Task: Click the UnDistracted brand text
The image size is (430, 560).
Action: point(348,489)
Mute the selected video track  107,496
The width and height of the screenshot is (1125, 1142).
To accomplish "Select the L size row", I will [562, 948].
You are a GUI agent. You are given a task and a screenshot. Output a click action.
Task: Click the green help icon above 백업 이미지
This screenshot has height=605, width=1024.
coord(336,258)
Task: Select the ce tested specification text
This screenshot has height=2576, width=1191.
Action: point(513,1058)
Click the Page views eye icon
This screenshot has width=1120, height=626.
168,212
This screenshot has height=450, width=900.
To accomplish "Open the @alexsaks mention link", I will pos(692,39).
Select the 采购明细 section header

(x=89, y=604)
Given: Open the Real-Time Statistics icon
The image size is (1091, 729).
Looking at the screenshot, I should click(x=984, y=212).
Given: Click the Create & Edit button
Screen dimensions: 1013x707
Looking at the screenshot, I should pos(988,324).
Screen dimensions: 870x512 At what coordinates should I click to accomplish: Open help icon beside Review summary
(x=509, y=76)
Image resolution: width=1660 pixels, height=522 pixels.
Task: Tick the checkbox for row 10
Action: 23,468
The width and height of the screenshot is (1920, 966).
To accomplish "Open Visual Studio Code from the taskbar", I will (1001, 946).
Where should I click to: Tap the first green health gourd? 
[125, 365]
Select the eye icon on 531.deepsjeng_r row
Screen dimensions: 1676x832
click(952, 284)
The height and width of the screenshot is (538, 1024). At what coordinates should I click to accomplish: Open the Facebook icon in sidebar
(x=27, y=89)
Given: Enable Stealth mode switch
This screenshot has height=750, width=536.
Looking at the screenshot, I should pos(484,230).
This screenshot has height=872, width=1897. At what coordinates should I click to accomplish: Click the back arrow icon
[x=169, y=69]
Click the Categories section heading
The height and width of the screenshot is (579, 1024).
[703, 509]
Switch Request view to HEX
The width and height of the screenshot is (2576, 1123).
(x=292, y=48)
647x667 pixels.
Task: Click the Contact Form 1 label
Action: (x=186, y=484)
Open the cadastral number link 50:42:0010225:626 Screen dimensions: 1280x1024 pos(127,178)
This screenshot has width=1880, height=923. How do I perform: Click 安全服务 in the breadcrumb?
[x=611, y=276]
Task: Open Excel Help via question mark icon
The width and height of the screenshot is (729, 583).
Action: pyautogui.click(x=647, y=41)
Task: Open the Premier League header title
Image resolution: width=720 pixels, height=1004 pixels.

# # # # #

*Task directions*:
Rewrite the records above as a Markdown table with the columns "Number" and "Entry", giving each non-blank line its own numbered row.

*Task result*:
| Number | Entry |
|---|---|
| 1 | Task: Click the UnDistracted brand text |
| 2 | The image size is (430, 560). |
| 3 | Action: point(348,489) |
| 4 | Mute the selected video track  107,496 |
| 5 | The width and height of the screenshot is (1125, 1142). |
| 6 | To accomplish "Select the L size row", I will [562, 948]. |
| 7 | You are a GUI agent. You are given a task and a screenshot. Output a click action. |
| 8 | Task: Click the green help icon above 백업 이미지 |
| 9 | This screenshot has height=605, width=1024. |
| 10 | coord(336,258) |
| 11 | Task: Select the ce tested specification text |
| 12 | This screenshot has height=2576, width=1191. |
| 13 | Action: point(513,1058) |
| 14 | Click the Page views eye icon |
| 15 | This screenshot has width=1120, height=626. |
| 16 | 168,212 |
| 17 | This screenshot has height=450, width=900. |
| 18 | To accomplish "Open the @alexsaks mention link", I will pos(692,39). |
| 19 | Select the 采购明细 section header |
| 20 | (x=89, y=604) |
| 21 | Given: Open the Real-Time Statistics icon |
| 22 | The image size is (1091, 729). |
| 23 | Looking at the screenshot, I should click(x=984, y=212). |
| 24 | Given: Click the Create & Edit button |
| 25 | Screen dimensions: 1013x707 |
| 26 | Looking at the screenshot, I should pos(988,324). |
| 27 | Screen dimensions: 870x512 At what coordinates should I click to accomplish: Open help icon beside Review summary |
| 28 | (x=509, y=76) |
| 29 | Image resolution: width=1660 pixels, height=522 pixels. |
| 30 | Task: Tick the checkbox for row 10 |
| 31 | Action: 23,468 |
| 32 | The width and height of the screenshot is (1920, 966). |
| 33 | To accomplish "Open Visual Studio Code from the taskbar", I will (1001, 946). |
| 34 | Where should I click to: Tap the first green health gourd?  |
| 35 | [125, 365] |
| 36 | Select the eye icon on 531.deepsjeng_r row |
| 37 | Screen dimensions: 1676x832 |
| 38 | click(952, 284) |
| 39 | The height and width of the screenshot is (538, 1024). At what coordinates should I click to accomplish: Open the Facebook icon in sidebar |
| 40 | (x=27, y=89) |
| 41 | Given: Enable Stealth mode switch |
| 42 | This screenshot has height=750, width=536. |
| 43 | Looking at the screenshot, I should pos(484,230). |
| 44 | This screenshot has height=872, width=1897. At what coordinates should I click to accomplish: Click the back arrow icon |
| 45 | [x=169, y=69] |
| 46 | Click the Categories section heading |
| 47 | The height and width of the screenshot is (579, 1024). |
| 48 | [703, 509] |
| 49 | Switch Request view to HEX |
| 50 | The width and height of the screenshot is (2576, 1123). |
| 51 | (x=292, y=48) |
| 52 | 647x667 pixels. |
| 53 | Task: Click the Contact Form 1 label |
| 54 | Action: (x=186, y=484) |
| 55 | Open the cadastral number link 50:42:0010225:626 Screen dimensions: 1280x1024 pos(127,178) |
| 56 | This screenshot has width=1880, height=923. How do I perform: Click 安全服务 in the breadcrumb? |
| 57 | [x=611, y=276] |
| 58 | Task: Open Excel Help via question mark icon |
| 59 | The width and height of the screenshot is (729, 583). |
| 60 | Action: pyautogui.click(x=647, y=41) |
| 61 | Task: Open the Premier League header title |
| 62 | Image resolution: width=720 pixels, height=1004 pixels. |